The plot has holes all over the place and there is a lot of deus ex machina. He writes the characters into seemingly impossible scenarios with no way out and all of a sudden they emerge victorious and he explains it away with "magic." It's hokey and fake and not believable at all (yes, this is fantasy writing, but there has to be some believable elements, rooted in what we know, to make it engaging and to help the reader buy in to what the author is selling).
It was all I could do to make it to the end of the book. I will not be listening/reading the next two books in the series when they come out, one book was more than enough for me. I would not recommend this book.
This was a great way to finish the series. I love the way Jordan/Sanderson wrapped everything up, especially at the very end (don't worry, no spoilers). Sanderson is a master writer and his ability to finish this series for Jordan and basically write it in the same style/voice/etc. that Jordan wrote the other books is highly impressive. The only thing that kind of irked me about this book was how long the battle went on. Yes, we know it's the last battle, we know it's horrible, we know people are dying by the thousands, but after a while, the battle seemed to drag on and on. In contrast, Rand's battle with the Dark One was very well written (not that the final battle wasn't), but seemed to be of appropriate length. Overall, great book!
Michael Kramer and Kate Reading's performance was very good in this book, as it was in all the previous books in this series.
Quite possibly the best book in the series since the opening book. Not that the other books were bad, but Jordan seemed to just drone on at times and the story seemed to stagnate at times. Sanderson does a masterful job of writing this book. It "sounds" just like Jordan wrote it, but there were very few places in this book where I felt like I was "nodding off" (as I had done several times before in previous books). Great start to the finale of this wonderful series.
Butcher continues to amaze with this great story and our boy Harry Dresden is bigger and badder than ever. As the Winter Knight (and Mab's play thing), Harry has to battle not only the Winter Knight's Mantle that is trying to take him over, but Mab, Maeve, and seemingly the entire Winter Court. Throw in Outsiders, Demonreach, and oh, Harry trying to deal with all the relationships he had before dying and coming back, Molly, Karrin, and Thomas, and you've got a fast paced roller coaster ride that seemingly will never end as more and more obstacles get thrown in Harry's path.

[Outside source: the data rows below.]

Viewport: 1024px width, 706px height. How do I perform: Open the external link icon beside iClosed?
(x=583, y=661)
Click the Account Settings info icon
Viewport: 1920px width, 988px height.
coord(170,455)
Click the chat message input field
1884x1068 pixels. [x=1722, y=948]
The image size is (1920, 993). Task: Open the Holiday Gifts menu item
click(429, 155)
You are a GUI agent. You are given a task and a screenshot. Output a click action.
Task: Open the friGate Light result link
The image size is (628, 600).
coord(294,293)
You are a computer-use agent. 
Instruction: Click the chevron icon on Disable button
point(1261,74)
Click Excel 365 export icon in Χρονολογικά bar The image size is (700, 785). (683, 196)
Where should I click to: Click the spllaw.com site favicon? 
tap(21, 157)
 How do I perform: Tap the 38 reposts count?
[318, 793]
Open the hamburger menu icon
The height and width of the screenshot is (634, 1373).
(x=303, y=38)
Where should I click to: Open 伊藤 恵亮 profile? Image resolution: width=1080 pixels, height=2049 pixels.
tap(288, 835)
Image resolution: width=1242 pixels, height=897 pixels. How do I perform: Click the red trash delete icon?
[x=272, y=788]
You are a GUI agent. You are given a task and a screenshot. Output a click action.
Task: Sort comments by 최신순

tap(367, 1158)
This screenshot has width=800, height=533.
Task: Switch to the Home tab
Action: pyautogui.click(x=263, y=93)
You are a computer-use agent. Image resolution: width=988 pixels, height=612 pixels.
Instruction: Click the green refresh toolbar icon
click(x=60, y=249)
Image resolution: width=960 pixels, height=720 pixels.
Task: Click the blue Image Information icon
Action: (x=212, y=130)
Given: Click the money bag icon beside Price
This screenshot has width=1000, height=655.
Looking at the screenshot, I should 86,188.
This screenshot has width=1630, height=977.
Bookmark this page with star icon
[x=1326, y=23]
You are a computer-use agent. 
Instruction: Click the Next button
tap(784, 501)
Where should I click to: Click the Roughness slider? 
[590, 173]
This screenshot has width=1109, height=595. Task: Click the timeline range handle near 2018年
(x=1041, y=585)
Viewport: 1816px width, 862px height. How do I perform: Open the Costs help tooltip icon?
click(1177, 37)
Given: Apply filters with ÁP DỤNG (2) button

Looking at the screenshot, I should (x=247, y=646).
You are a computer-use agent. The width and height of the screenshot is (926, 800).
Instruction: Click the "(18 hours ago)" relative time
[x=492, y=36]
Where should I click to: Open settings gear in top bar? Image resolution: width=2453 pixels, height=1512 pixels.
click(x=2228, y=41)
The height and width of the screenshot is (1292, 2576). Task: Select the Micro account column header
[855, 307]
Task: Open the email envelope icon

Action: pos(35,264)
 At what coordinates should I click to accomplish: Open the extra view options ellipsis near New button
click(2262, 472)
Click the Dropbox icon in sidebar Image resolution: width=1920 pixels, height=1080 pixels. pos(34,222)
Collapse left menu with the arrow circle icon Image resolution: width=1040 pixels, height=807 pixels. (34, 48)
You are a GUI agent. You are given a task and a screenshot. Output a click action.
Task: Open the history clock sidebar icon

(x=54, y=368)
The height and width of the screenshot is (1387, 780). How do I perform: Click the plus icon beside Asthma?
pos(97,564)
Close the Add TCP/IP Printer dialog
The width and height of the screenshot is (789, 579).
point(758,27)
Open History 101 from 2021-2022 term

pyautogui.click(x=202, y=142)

If there is one problem I have with this book (and it's happened in several of the other Dresden books, though not frequently) is that Butcher seems to continue to pile on Harry's troubles. There is the requisite "issue" Harry is dealing with, and the little subplots that surround it, but then Butcher just keeps adding more and more roadblocks, issues, and problems that seem to stretch Harry beyond his capacity. It just feels, I don't know, like he's making it overly dramatic just for the sake of doing it. It always ends up working out in the end and I do realize that it all has a purpose in moving the story forward. Butcher also does this thing where he puts Harry up against immortals and such that severely outclass him, and Harry even says in the books "there is no way to beat such and such a creature" and yet, in the end, Harry miraculously prevails and finds some loophole. It's a minor gripe, and doesn't take away from my overall enjoyment of the book. This is still an excellent book and great continuation of the series. I can't wait for the next book!
James Marsters narration gets better and better with each book and he does an excellent job reading Cold Days. When I first started listening to this series I wasn't crazy about him, but now, he IS Harry Dresden!